DATA SECTION section start

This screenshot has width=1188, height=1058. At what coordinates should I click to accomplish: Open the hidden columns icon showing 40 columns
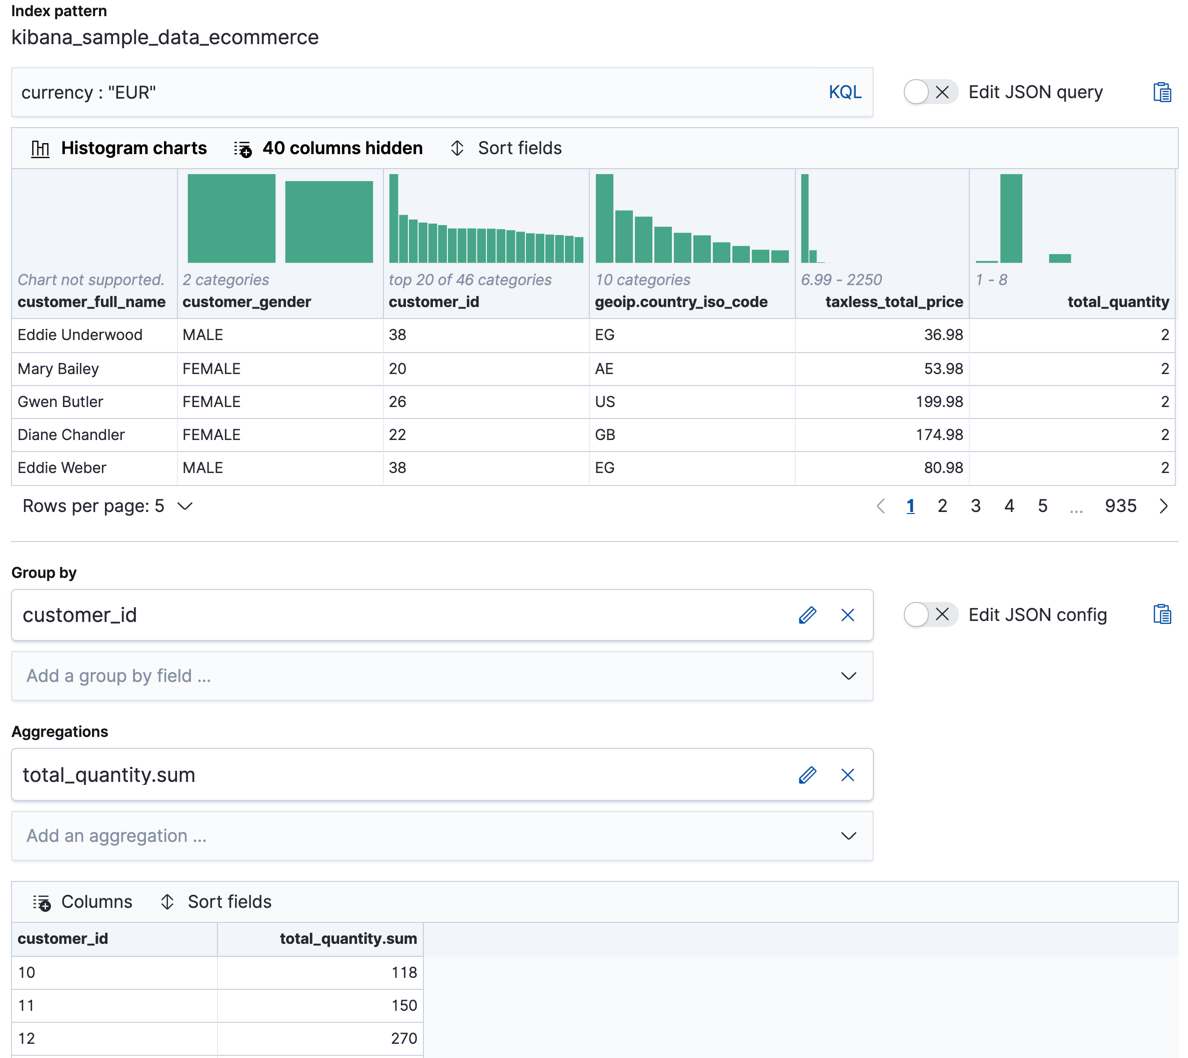tap(243, 148)
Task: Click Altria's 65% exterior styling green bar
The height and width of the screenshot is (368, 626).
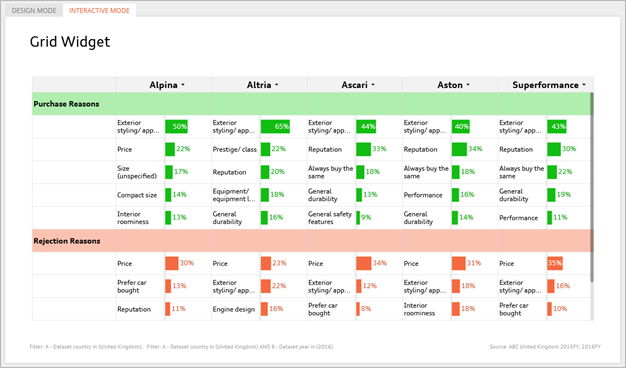Action: (x=275, y=127)
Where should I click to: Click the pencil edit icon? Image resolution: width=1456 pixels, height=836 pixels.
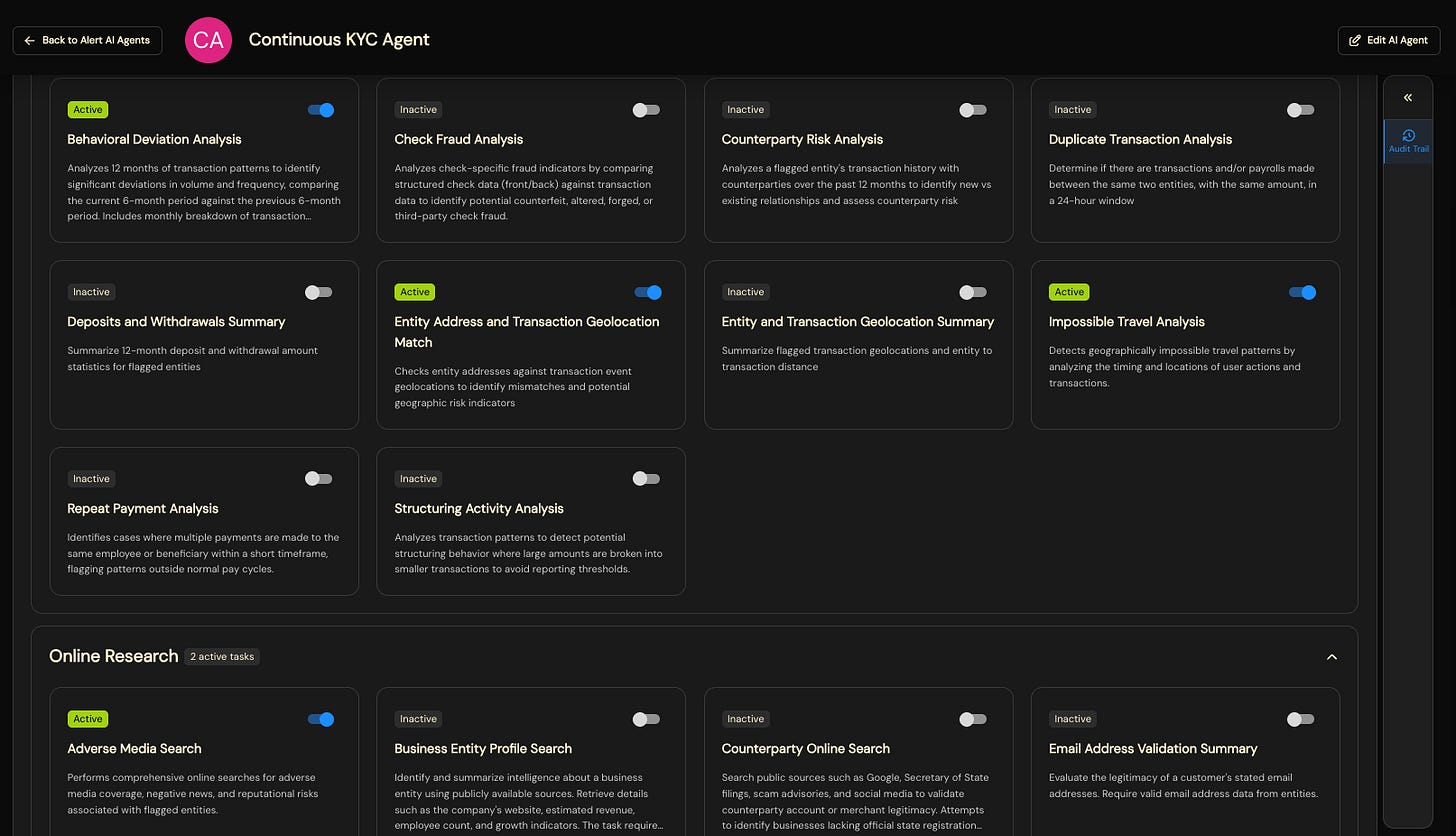(x=1355, y=40)
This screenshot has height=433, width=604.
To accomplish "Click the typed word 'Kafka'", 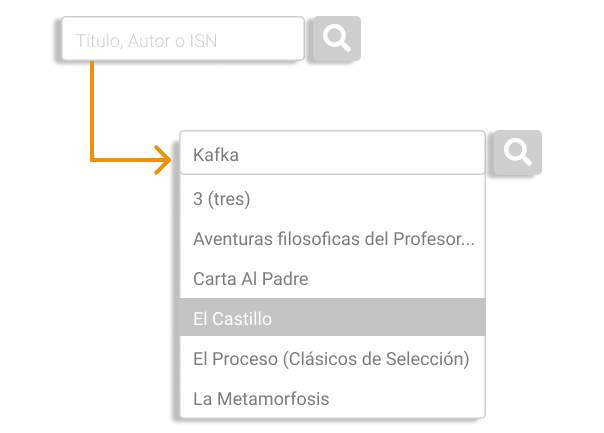I will click(216, 155).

DATA SECTION section end

# [WHAT YOU HAVE TO DO]
Retype each line of the data exactly, beginning with the first; include the line containing "Task: Click Altria's" and stop there, skipping every picture.

# [ANSWER AREA]
This screenshot has width=1188, height=1058. At what coordinates should I click to accomplish: Open the hidden columns icon showing 40 columns
tap(243, 148)
Task: Click Altria's 65% exterior styling green bar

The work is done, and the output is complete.